Serra, Dilma e a crise de Obama


Tucano critica inoperância das agências reguladoras sob Lula, mas entidades fracassam no mundo rico


UMA DAS escassas e principais críticas de José Serra (PSDB) a Lula é dirigida ao estado das agências reguladoras. Segundo o principal candidato de oposição, no período luliano as agências foram ou inoperantes e/ou aparelhadas.
O governo luliano-petista tem na verdade aversão à própria ideia de agências reguladoras. Isto é, de instituições de Estado, não governamentais, encarregadas de zelar pelas políticas públicas de longo prazo; de supervisionar empresas e as relações dessas firmas, em geral concessionárias de serviços públicos, com consumidores e governo.
Será interessante observar como Serra vai desenvolver tal crítica durante a campanha. Trata-se de questão importante e de uma rara diferença crucial entre PT e PSDB. Uma definição mais substanciada de Serra a respeito das agências pode ainda marcar sua diferença em relação ao governo FHC.
Mas mais relevante que antecipar a vera natureza de Serra é o contexto em que o tucano relança o projeto das agências reguladoras.
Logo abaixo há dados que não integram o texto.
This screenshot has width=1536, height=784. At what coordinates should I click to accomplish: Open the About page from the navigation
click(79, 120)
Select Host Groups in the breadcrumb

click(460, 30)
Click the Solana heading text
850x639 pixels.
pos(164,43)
Contexto mundial, em particular. Desde o início do século, há colapsos e fracassos em série de agências e empresas responsáveis pela supervisão do setor privado, pela aferição de credibilidade e transparência de empresas e finança, de classificação de risco e de regulação do mercado.
O desastre começou na verdade com as crises financeiras asiática e russa, em 1997-98. As agências privadas, empresas, de classificação de risco de crédito falharam ridiculamente em ao menos sentir os riscos da crise. Os erros dessas agências não apenas se tornaram mais catastróficos na crise recente: essas firmas foram cúmplices da construção do castelo financeiro que desabou de vez em setembro de 2008.
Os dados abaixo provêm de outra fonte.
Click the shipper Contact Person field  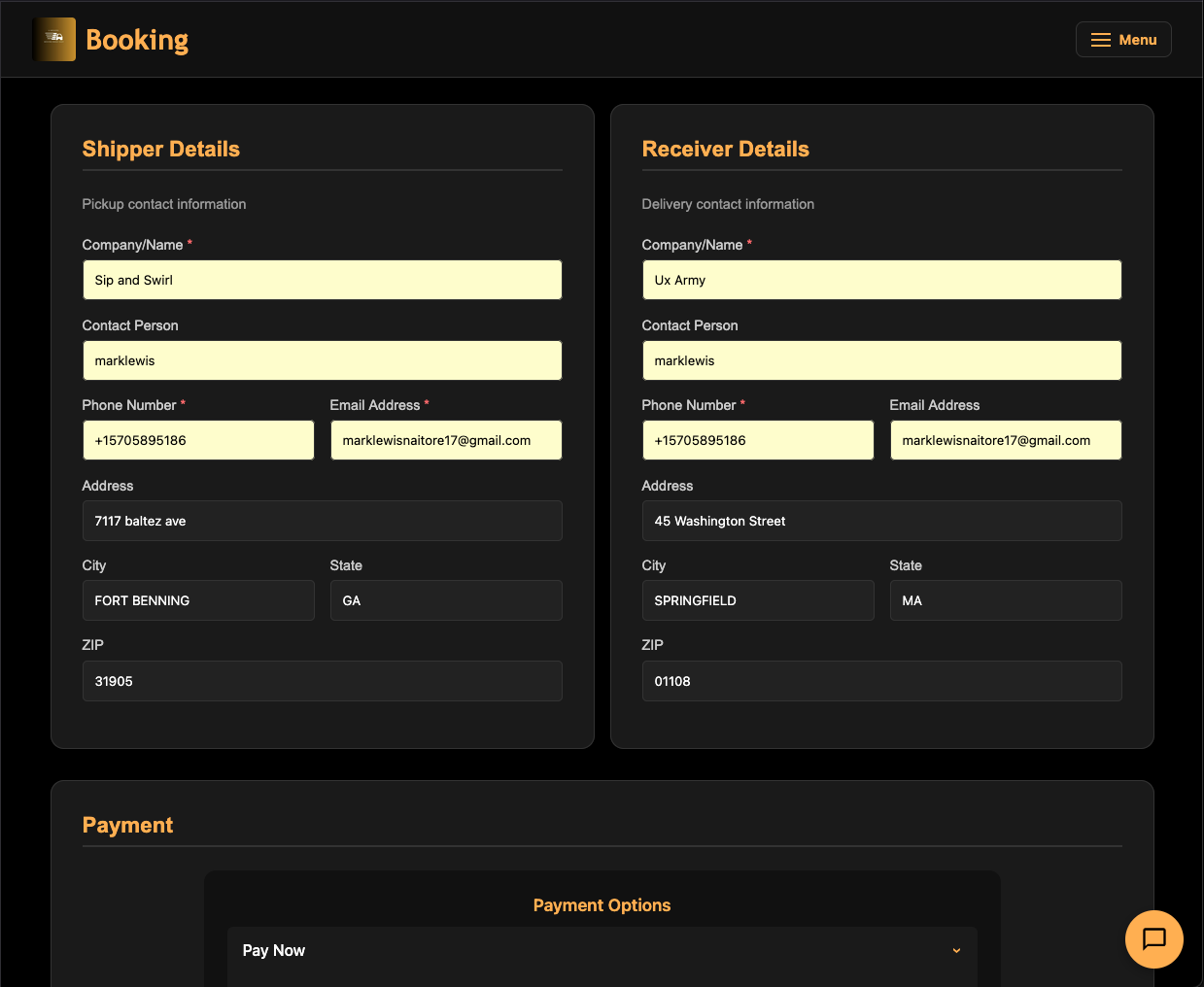point(322,360)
Na crise de 2001-02, das empresas pontocom, as auditorias, como a falecida Arthur Andersen, foram cúmplices da fraude que ajudou a inflar a bolha. O setor privado não parece capaz de se "autorregular".
As agências, por sua vez, mantêm relações tão deletérias com o mercado quanto os "políticos". No início do século, os reguladores da energia nos EUA foram à lona. Apesar de tantas agências "não aparelhadas" por políticos no mundo rico, como as de supervisão da concorrência, mais e mais se criam oligopólios globais.
As agências que regulam a finança fracassaram espetacularmente, no âmbito intelectual, moral, prático e político na supervisão das monstruosa finança e de seus mecanismos de "autorregulação", as tais auditorias e empresas classificadores de risco de calote inclusive.
Nesta semana, Barack Obama, presidente dos EUA, foi obrigado a fazer um pronunciamento nacional a fim de tentar limpar um pouco da lama petrolífera que desmoraliza seu governo. Isto é, para falar duro a respeito do maior desastre ambiental dos EUA, causado pela BP.
Obama tem dito que a relação entre petroleiras e agência reguladora é muita vez corrupta. Sob lobby das petroleiras, as agências vinham permitindo cada vez mais "autorregulação" no setor. Pode ser que governos sejam ineptos e corruptos na sua relação com o mercado, mas agências e "autorregulação" têm se mostrado um fracasso de dimensão semelhante.
Em que ponto entre supervisão privada, paraestatal e governamental Serra vai se situar? E Dilma?